Ministro do STF que definirá o rito de tramitação do processo de impeachment gosta de ouvir opiniões, mas costuma escrever sozinho os votos mais importantes.

-BRASÍLIA- Nem o peso de ser o relator do processo que definirá o rito de tramitação do processo de impeachment da presidente Dilma Rousseff tirou o bom humor do gaúcho Luiz Edson Fachin, de 57 anos, ministro do Supremo Tribunal Federal. A julgar pelo semblante calmo e pelo sorriso constante no rosto, Fachin não mudou o comportamento depois que entrou no centro do furacão da crise política. Na quinta-feira à noite, embarcou para Curitiba, onde mora. No dia seguinte, participaria de evento no Ministério Público. Depois, ficaria livre para dedicar-se ao voto aguardado por todo o país.

Os planos para o fim de semana eram ficar no apartamento com a mulher, a desembargadora do Tribunal de Justiça do Paraná Rosana Fachin, para redigir, sozinho, o voto. A partir de hoje, em Brasília, o ministro pedirá a opinião dos dois juízes federais que trabalham em seu gabinete para dar os arremates finais ao texto. O julgamento do caso está marcado para quarta-feira.

Fachin e a mulher são católicos e frequentam a igreja todo domingo. Quando tem nas mãos um processo muito importante, o ministro costuma pedir a proteção divina para decidir com correção. Também costuma se engajar em obras assistenciais católicas.

O processo decisório de Fachin é democrático. Costuma ouvir a opinião dos assessores. Mas, na hora de redigir a decisão, o processo passa a ser solitário. Quando o caso é muito importante, é ele quem escreve tudo, sem delegar a tarefa, como fazem muitos ministros do STF. É tido por pessoas próximas como workaholic. Durante a semana, almoça no bandejão do STF, frequentado pelos servidores, por ser mais prático e para não perder muito tempo de trabalho.

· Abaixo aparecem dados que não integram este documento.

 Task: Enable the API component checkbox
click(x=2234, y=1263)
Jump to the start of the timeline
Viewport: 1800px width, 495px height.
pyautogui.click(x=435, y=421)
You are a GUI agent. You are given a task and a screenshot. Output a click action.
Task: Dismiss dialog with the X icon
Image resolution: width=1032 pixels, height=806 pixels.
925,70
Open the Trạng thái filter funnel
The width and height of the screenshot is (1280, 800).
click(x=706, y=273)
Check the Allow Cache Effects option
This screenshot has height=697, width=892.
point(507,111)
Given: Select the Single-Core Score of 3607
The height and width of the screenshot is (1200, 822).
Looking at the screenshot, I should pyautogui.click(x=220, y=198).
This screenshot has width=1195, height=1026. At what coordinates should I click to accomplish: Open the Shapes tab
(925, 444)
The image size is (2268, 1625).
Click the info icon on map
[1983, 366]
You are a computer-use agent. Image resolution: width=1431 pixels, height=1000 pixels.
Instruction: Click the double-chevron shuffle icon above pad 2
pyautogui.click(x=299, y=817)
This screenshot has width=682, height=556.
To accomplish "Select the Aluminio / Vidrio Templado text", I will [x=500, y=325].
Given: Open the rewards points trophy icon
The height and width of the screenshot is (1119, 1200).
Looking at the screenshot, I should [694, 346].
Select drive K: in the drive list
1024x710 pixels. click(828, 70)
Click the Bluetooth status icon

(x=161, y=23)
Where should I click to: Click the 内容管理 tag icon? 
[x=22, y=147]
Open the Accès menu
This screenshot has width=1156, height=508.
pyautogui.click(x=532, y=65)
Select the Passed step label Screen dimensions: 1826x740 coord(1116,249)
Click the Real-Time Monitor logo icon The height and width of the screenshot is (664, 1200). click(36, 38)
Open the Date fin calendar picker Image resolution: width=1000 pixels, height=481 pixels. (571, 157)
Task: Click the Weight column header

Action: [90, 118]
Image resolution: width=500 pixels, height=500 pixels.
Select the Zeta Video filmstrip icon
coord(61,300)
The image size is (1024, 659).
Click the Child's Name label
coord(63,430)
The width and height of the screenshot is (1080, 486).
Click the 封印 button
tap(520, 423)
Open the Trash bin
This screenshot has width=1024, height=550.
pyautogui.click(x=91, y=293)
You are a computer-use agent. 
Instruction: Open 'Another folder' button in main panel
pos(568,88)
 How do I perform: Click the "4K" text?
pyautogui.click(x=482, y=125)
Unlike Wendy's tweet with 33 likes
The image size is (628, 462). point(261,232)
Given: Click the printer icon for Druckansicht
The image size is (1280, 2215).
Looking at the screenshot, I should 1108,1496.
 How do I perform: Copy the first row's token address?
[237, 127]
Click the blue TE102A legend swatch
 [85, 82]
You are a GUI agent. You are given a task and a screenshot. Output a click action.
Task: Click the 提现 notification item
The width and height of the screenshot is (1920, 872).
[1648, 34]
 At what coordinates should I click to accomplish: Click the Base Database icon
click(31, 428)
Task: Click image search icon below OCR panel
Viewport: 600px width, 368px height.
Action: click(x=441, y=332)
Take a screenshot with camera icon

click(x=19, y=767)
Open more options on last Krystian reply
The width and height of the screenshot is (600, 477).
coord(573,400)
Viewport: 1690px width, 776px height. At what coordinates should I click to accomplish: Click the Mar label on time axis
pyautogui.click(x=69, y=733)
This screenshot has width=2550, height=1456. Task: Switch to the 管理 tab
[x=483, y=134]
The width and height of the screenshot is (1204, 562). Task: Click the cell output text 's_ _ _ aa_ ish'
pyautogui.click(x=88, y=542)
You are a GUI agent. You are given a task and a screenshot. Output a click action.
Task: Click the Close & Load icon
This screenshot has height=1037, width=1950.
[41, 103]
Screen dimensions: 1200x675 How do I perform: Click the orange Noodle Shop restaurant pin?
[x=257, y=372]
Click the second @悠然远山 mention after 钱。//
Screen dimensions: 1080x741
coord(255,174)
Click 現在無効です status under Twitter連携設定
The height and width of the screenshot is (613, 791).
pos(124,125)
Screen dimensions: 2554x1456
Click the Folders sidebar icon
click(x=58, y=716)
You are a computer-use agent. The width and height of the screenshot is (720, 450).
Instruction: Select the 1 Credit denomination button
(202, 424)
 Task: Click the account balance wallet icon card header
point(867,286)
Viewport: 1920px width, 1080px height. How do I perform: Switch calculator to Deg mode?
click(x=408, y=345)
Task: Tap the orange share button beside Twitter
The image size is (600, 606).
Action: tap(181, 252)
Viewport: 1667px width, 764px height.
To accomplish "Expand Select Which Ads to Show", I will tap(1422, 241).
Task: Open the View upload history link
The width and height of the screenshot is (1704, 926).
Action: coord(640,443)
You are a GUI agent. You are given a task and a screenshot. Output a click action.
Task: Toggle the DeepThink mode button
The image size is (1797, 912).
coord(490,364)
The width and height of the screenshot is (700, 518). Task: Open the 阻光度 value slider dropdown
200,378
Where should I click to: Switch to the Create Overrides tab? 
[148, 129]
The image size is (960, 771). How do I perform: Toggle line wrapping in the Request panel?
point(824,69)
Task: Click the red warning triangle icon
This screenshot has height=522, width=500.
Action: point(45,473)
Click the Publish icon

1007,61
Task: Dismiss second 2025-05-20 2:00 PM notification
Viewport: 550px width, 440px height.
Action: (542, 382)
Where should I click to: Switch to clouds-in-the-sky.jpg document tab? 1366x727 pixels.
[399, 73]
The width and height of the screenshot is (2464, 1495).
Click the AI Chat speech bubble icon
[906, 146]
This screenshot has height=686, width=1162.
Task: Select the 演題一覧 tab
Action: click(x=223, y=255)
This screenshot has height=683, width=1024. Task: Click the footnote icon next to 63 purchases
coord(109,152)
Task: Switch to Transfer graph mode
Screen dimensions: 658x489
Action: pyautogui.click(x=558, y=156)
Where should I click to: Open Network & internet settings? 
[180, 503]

Na última terça-feira, quando concedeu a liminar que paralisou o processo de impeachment, Fachin ficou no gabinete até quase meianoite. Como era feriado no Judiciário, estava entre as poucas pessoas no prédio. Antes de divulgar a liminar, avisou que o faria ao presidente do Supremo, ministro Ricardo Lewandowski, por telefone. Pediu a Lewandowski que o processo fosse julgado em plenário no dia 16 e foi atendido, diante da gravidade do caso.

No tribunal, Fachin é mais próximo de Rosa Weber e Teori Zavascki, que já conhecia antes de ser ministro. Também tem afinidade com Marco Aurélio Mello, Celso de Mello e Lewandowski.

— Conversamos sobre futebol. Como juiz, não troco figurinhas. Ele é um acadêmico, um homem experiente, não precisa da opinião de ninguém para decidir — diz Marco Aurélio.

Cinco anos atrás, Fachin liderou um grupo de juristas em apoio à candidatura de Dilma. Chegou a fazer discurso pedindo votos para a petista. Naquele momento, não sabia que em 2015 seria nomeado pela presidente, já reeleita, para uma das 11 cadeiras do STF. E que, meses depois, caberia a ele conduzir a votação que definirá as regras do processo de impeachment. Quando questionado sobre o discurso, na sabatina no Senado, disse que não tinha qualquer filiação partidária.

Antes de ser ministro, Fachin foi diretor do Instituto Brasileiro de Direito de Família — entidade que tem se destacado na defesa de causas polêmicas como o reconhecimento da união estável homoafetiva e a alteração do nome de transexuais. O ministro acredita que o Judiciário tem papel fundamental na defesa dos direitos das minorias. Em poucos meses de atuação no STF, já demonstrou que manterá este perfil. Em decisão recente, declarou que escolas particulares devem promover a inserção de pessoas com deficiência no ensino regular e instituir as medidas de adaptação necessárias, sem cobrar a mais por isso.